Olibra is made by taking palm oil and extracting ingredients which appear to activate sensors in the intestine which then release peptides into the blood. These in turn send messages to the brain that food is in the gut.

Mixing palm oil with oat oil and water produces an emulsion which carries the Olibra swiftly into the small intestine.

Scotia says that the feeling of fullness lasts for three to six hours, reducing the temptation to snack between meals and lessening the desire for food. It claims that consumption of calories at the next meal is significantly reduced.

A trial carried out by the University of Ulster involving 29 men and women found that after eating the yoghurt calorie intake was reduced by 16 per cent. Fat intake was reduced by 22.5 per cent.

The participants in the double blind trial ate breakfast and then lunch when they were given either a normal or an Olibra yoghurt.

At 5pm a buffet meal was served where participants could eat as much as they liked. The amount of food eaten by each volunteer was recorded by pre-weighing all foods and weighing the leftovers.

The yoghurt's makers insist this is not an appetite suppressant along the lines of controversial drugs because it uses ingredients which occur naturally in the diet, and activates natural reactions.

However, Tom Sanders, professor of human nutrition at King's College, London, and author of You Don't Have To Diet, said yesterday that more testing was needed: "The company is trying to wheedle its way into selling a product ... without testing for safety.

"The study is very short-term and it is not going to say whether it's going to work in the long-term.
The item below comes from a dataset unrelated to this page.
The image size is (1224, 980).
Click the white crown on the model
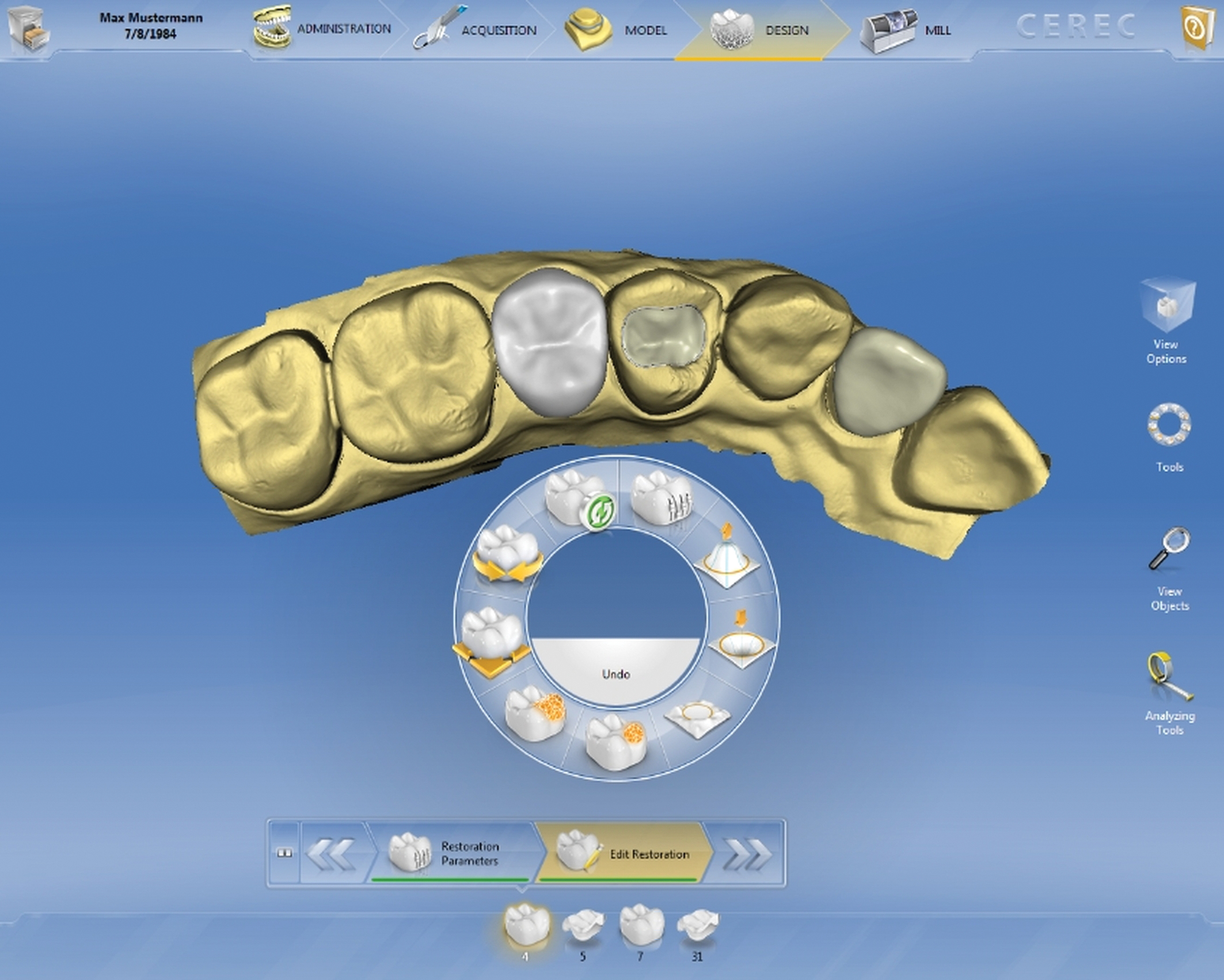click(x=550, y=345)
It also takes quite a long time to get signals to the brain and most people wolf their food down in 20 minutes whereas the brain signals may take one or two hours."

He added that even if the substance made you feel full, that was not necessarily the answer to controlling appetite. "The reasons why we gain weight and overeat are really quite complex. The idea that obesity is due to not controlling hunger signals is not the whole story. Most people eat because of the social situation."

Robert Dow, chief executive of Scotia, said yesterday that studies to see the long-term effects and any side effects would be carried out.

But Professor Sanders said the idea that the product was "natural" and, therefore, safe was not acceptable: "You need to have everything tested after BSE where things were natural but extremely nasty."